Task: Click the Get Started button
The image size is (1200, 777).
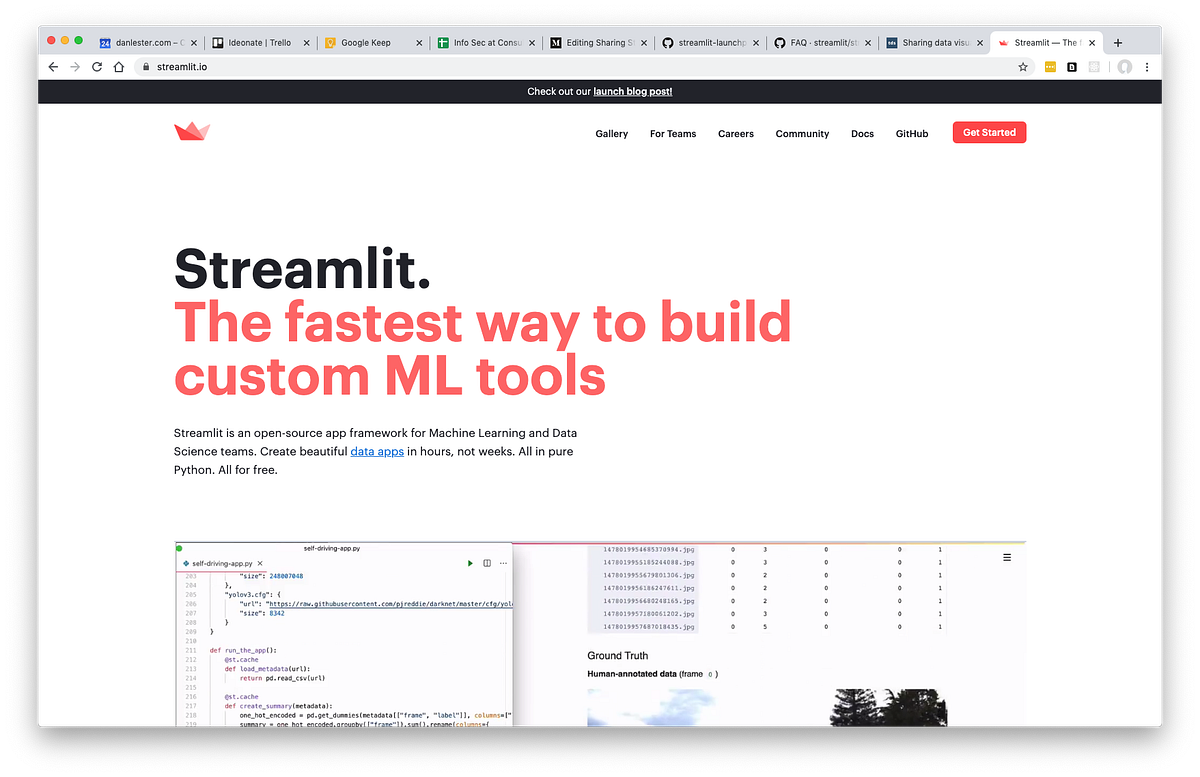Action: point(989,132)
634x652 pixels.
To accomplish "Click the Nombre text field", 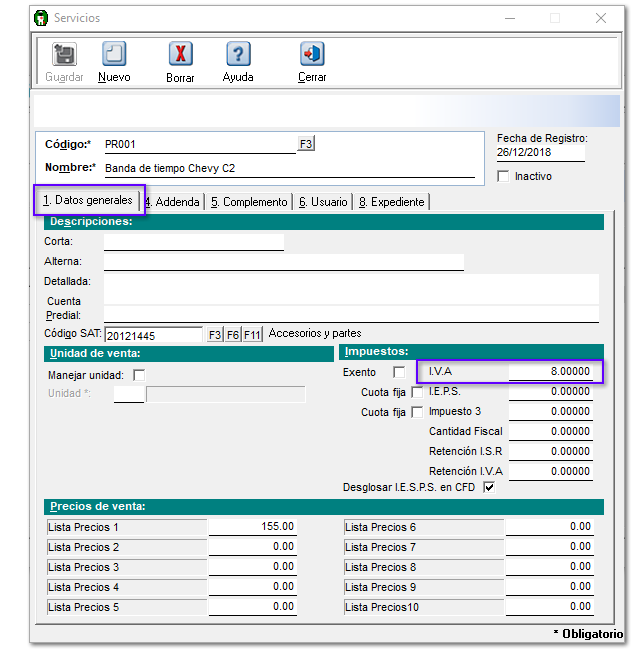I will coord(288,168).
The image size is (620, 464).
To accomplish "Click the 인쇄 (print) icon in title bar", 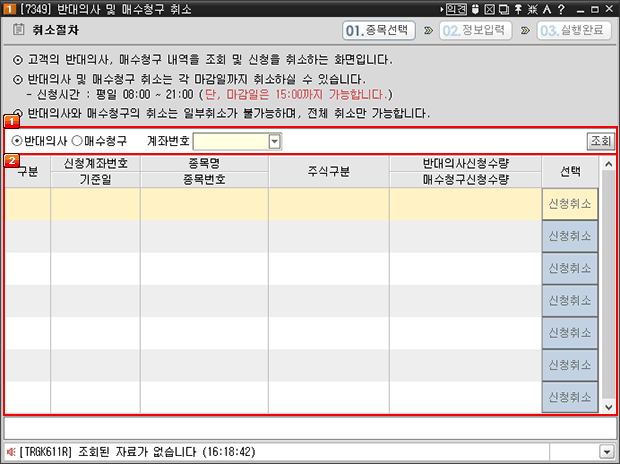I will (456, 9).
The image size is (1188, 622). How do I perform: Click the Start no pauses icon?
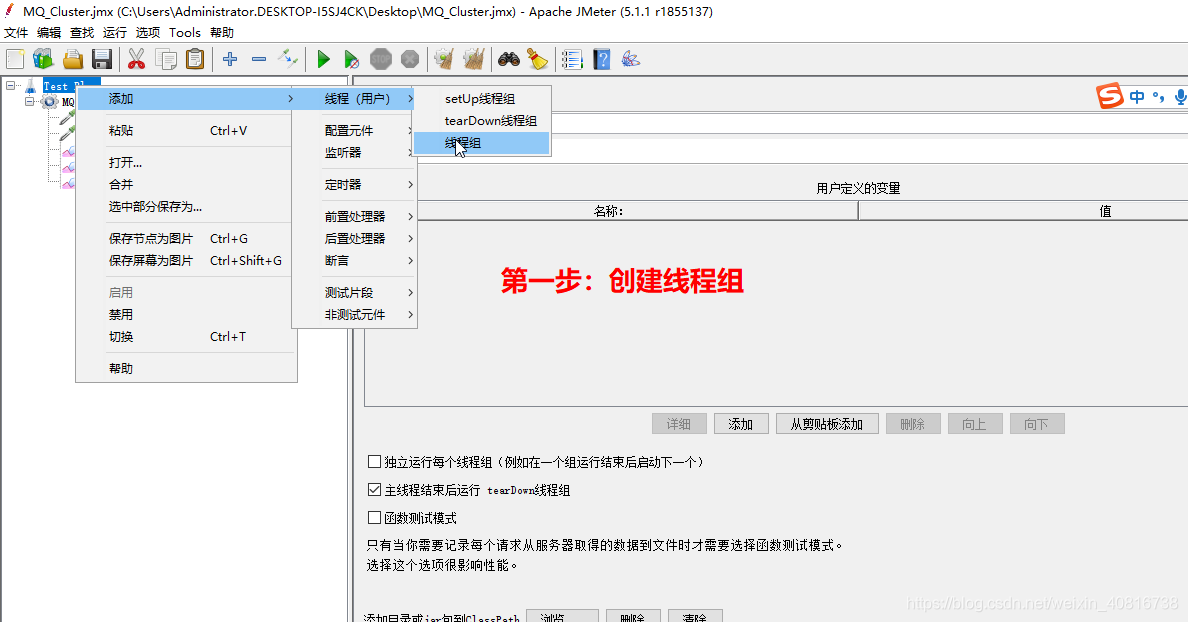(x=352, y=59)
═══
## About this task
Only an exact copy of the lines from the one with "The image size is (1188, 622)." through the last line of the data above is wanted, and no pictures.

## Solution
The image size is (1188, 622). How do I perform: Click the Start no pauses icon?
(x=352, y=59)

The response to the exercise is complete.